AIM: Reproduce each of the following entries line for line, with the pictures left out.

SUPPLIED DATA:
■ ■ ■

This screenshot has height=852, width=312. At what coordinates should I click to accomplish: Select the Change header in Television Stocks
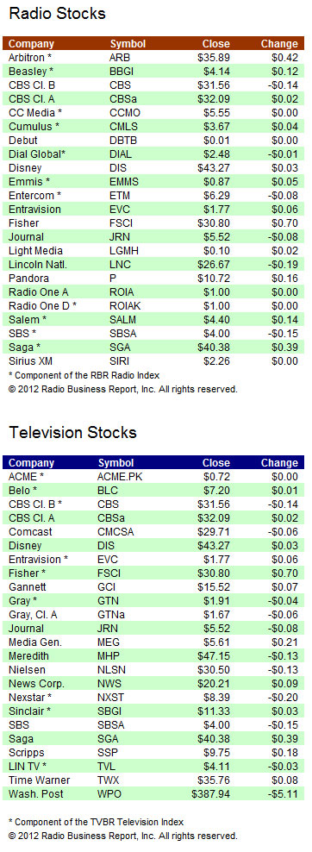click(279, 463)
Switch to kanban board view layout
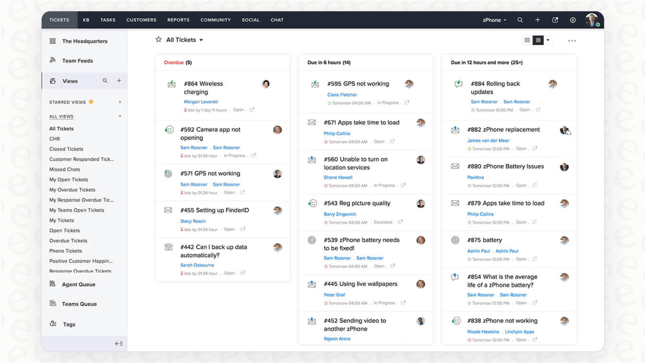 tap(538, 40)
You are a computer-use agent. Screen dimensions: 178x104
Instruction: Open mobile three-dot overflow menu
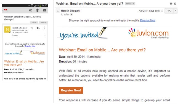pos(44,28)
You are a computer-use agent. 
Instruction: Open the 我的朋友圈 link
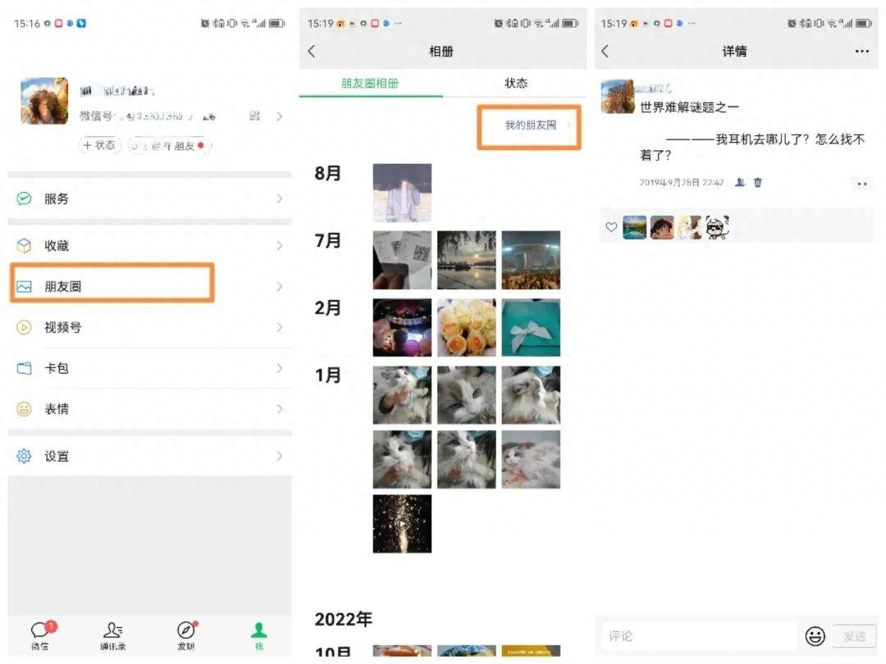(530, 125)
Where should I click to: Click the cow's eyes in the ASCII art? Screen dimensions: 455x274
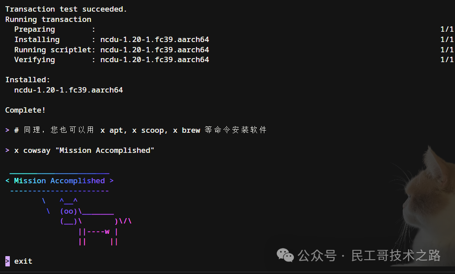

■ ■ ■

FINAL RESULT:
This screenshot has height=852, width=312. At what coordinates should I click to accomplish: Select the Change header in Television Stocks
click(279, 463)
Switch to kanban board view layout
 tap(538, 40)
You are a computer-use agent. Screen dimensions: 178x104
Instruction: Open mobile three-dot overflow menu
pos(44,28)
You are a computer-use agent. 
Instruction: Open the 我的朋友圈 link
(530, 125)
Where should I click to: Click the cow's eyes in the ASCII art? Screen dimensions: 455x274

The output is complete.